The combined responses and the deterrent capacities as shown in the different scramble to uphold the rights of nations in maritime domain, including Aukus, are a natural response to Beijing’s increasing assertiveness and rules violating behaviours that have caused jitters and regional unease. To label these moves as destabilising are a misplaced conception, when they are there to serve a much needed stabilising and deterrent role to any norms-changing activities that will harm international stability.
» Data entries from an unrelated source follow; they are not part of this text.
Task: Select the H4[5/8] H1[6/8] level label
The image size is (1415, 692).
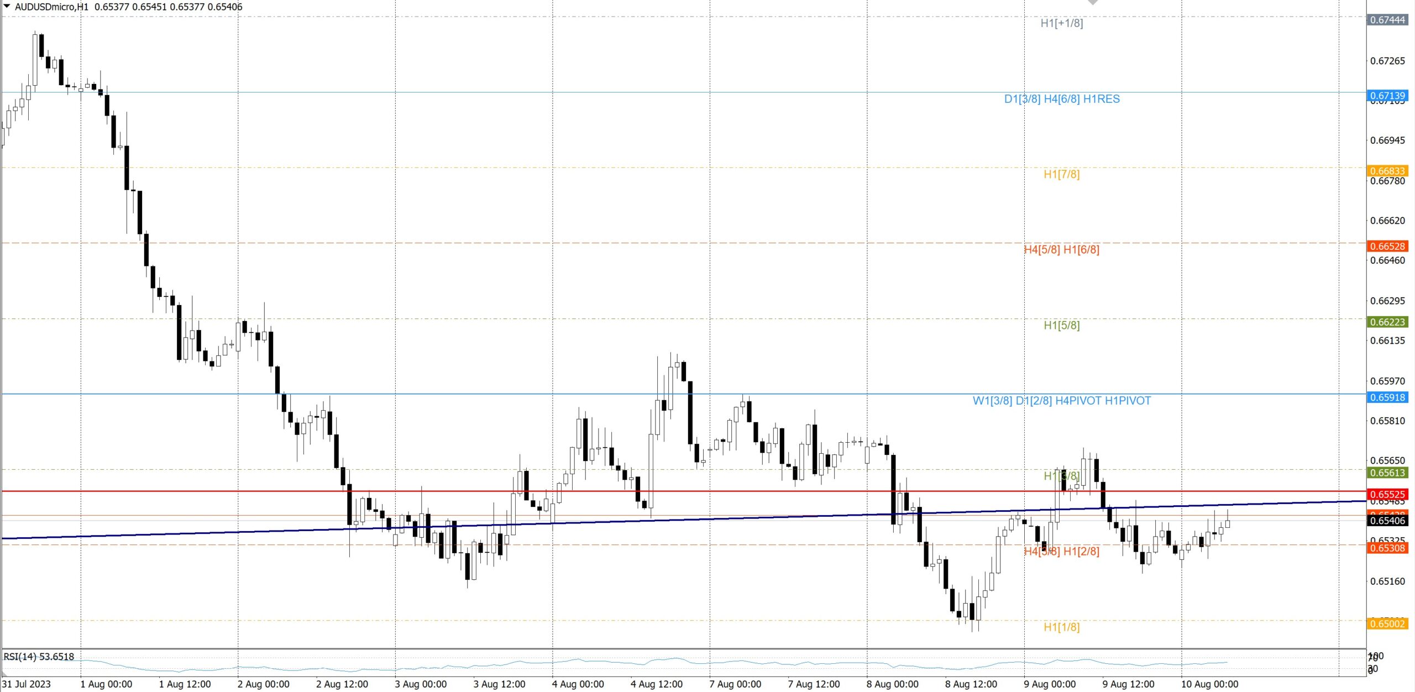Action: tap(1061, 249)
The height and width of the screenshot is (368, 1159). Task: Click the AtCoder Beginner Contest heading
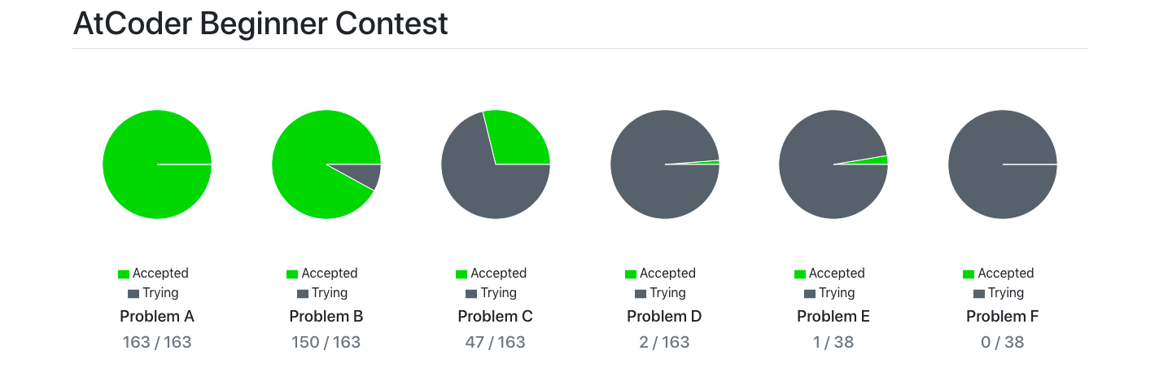point(260,24)
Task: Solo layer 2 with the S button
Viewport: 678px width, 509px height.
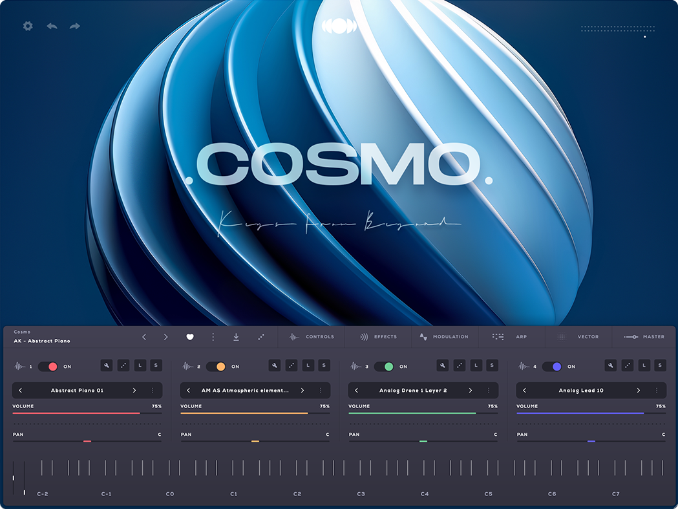Action: pos(324,365)
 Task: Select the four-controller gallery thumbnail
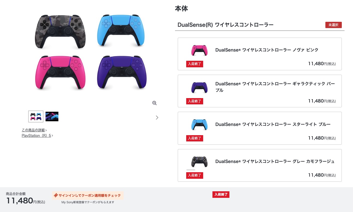(x=36, y=116)
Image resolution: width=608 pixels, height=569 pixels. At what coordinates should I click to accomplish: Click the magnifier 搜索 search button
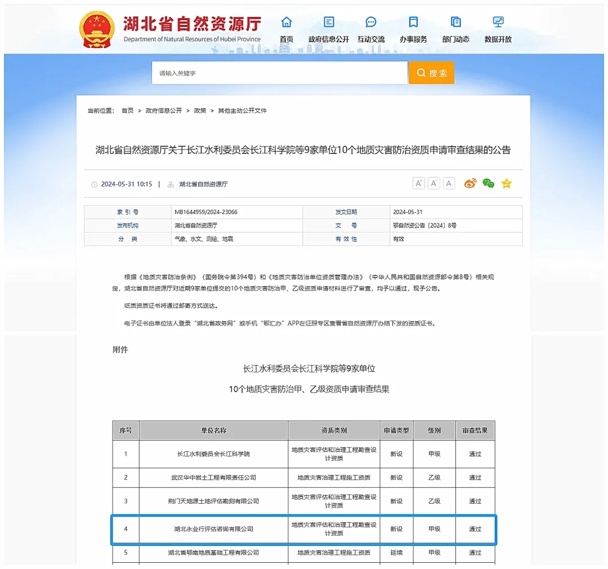pyautogui.click(x=431, y=73)
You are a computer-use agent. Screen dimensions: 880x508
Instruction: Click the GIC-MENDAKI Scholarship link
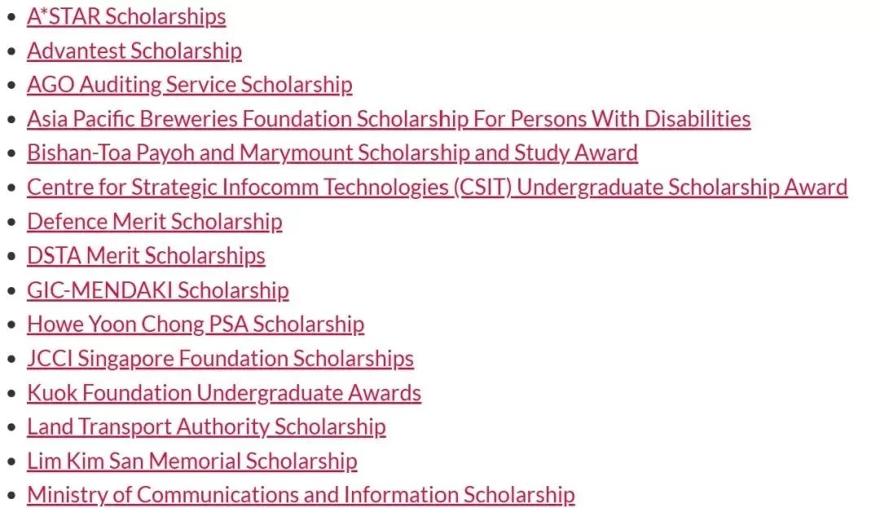[158, 290]
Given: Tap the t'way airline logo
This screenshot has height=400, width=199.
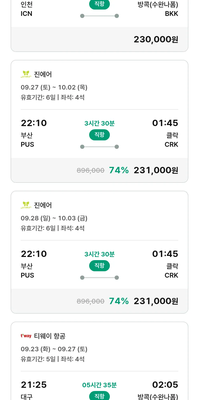Looking at the screenshot, I should click(26, 336).
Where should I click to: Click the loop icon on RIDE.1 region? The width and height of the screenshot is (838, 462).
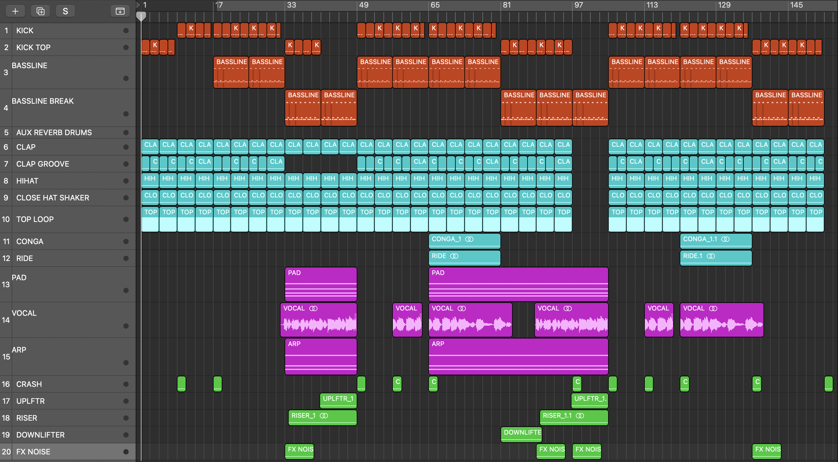[711, 256]
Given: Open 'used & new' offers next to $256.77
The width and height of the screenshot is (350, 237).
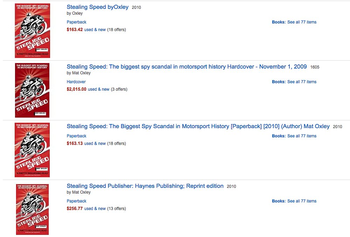Looking at the screenshot, I should (x=95, y=209).
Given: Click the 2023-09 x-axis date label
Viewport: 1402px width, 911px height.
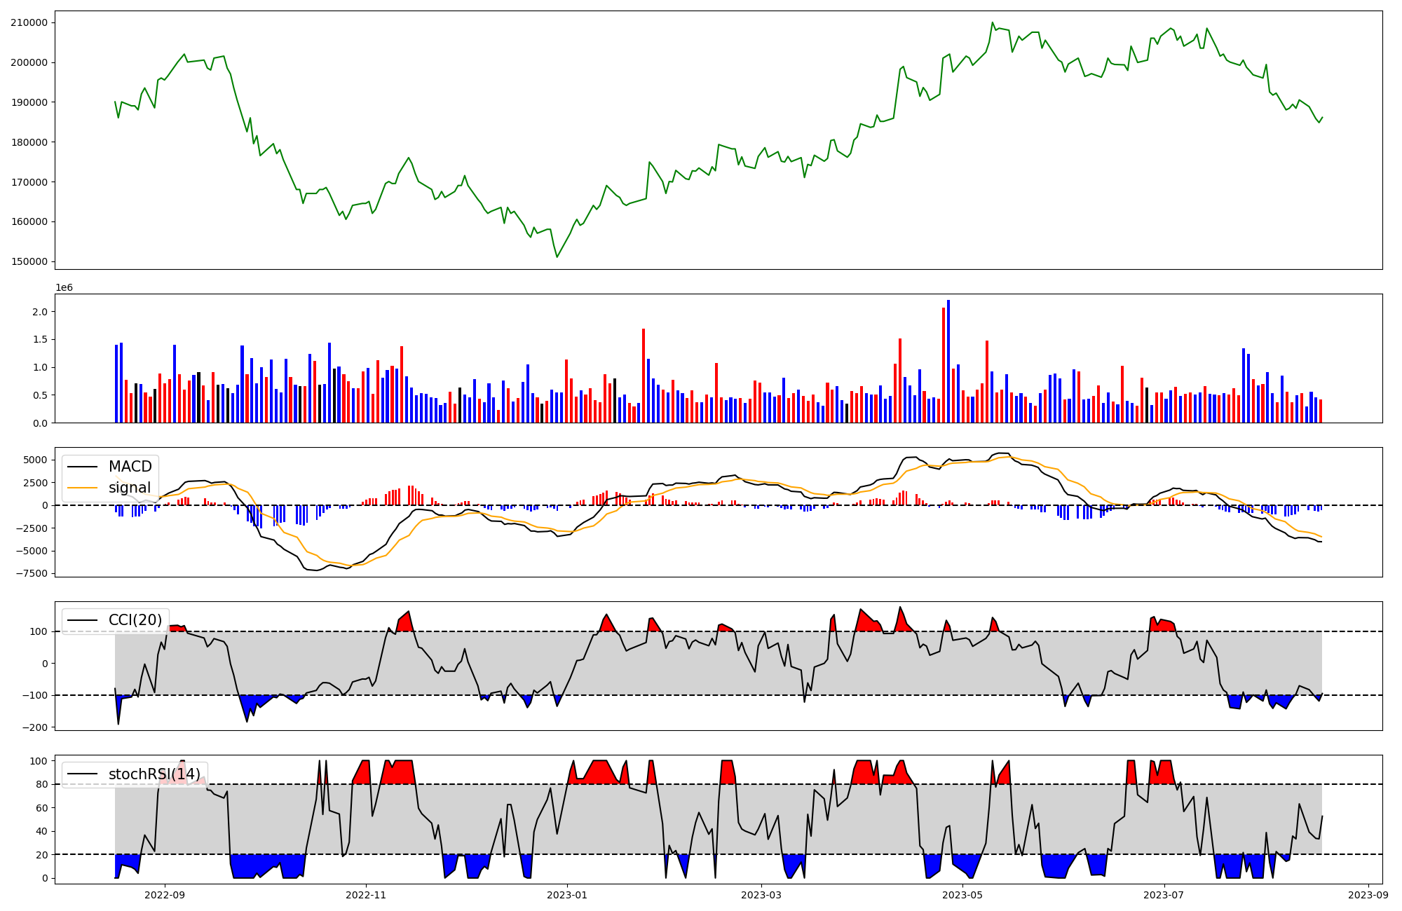Looking at the screenshot, I should [1368, 895].
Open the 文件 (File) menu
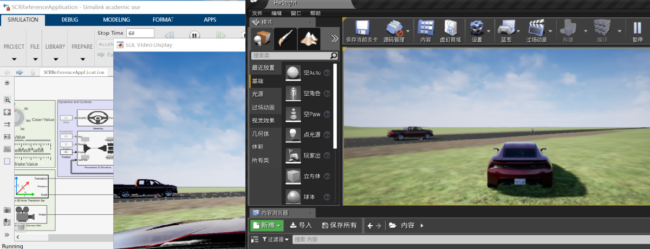Viewport: 650px width, 249px height. tap(257, 13)

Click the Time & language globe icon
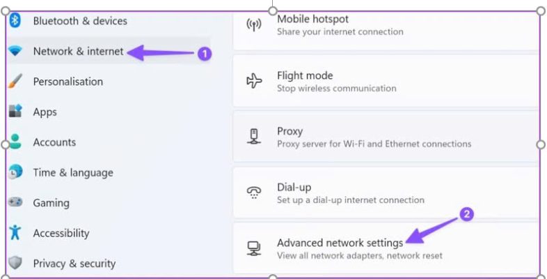[15, 172]
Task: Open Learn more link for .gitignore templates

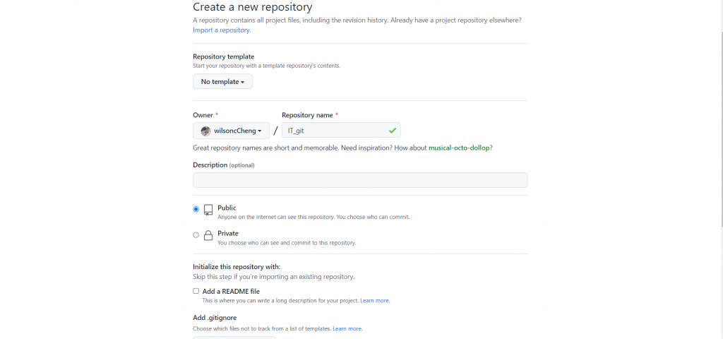Action: [x=347, y=328]
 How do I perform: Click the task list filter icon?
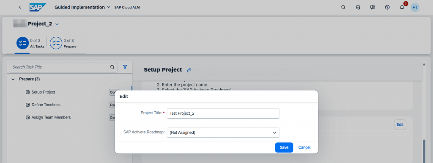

No other external drive and capacities are capable of exerting the push and creating a principle laden approach in giving the support and international trust and legitimacy in calling out bad behaviours and providing the backing to nations under the siege of rules violating behaviours and coercions other than the combined hard power and normative rules-based affiliation of the soft power trust of the integrated West. For this, Malaysia needs to play the long game and align with the trusted partners that have proven their worth and consistency in preserving the status quo of a free and open Indo Pacific.
Future benefits of reaping the returns of a potential deeper affiliation and partnerships are greater than any perceived risks involved, and existing mechanisms including Quad, Aukus, Five Eyes, the Pacific Deterrence Initiative, IPEF or the Blue Dot Network collectively provide a far larger and overwhelming sphere of stability, confidence and trust both in security and economic returns and the long term value-based assurances.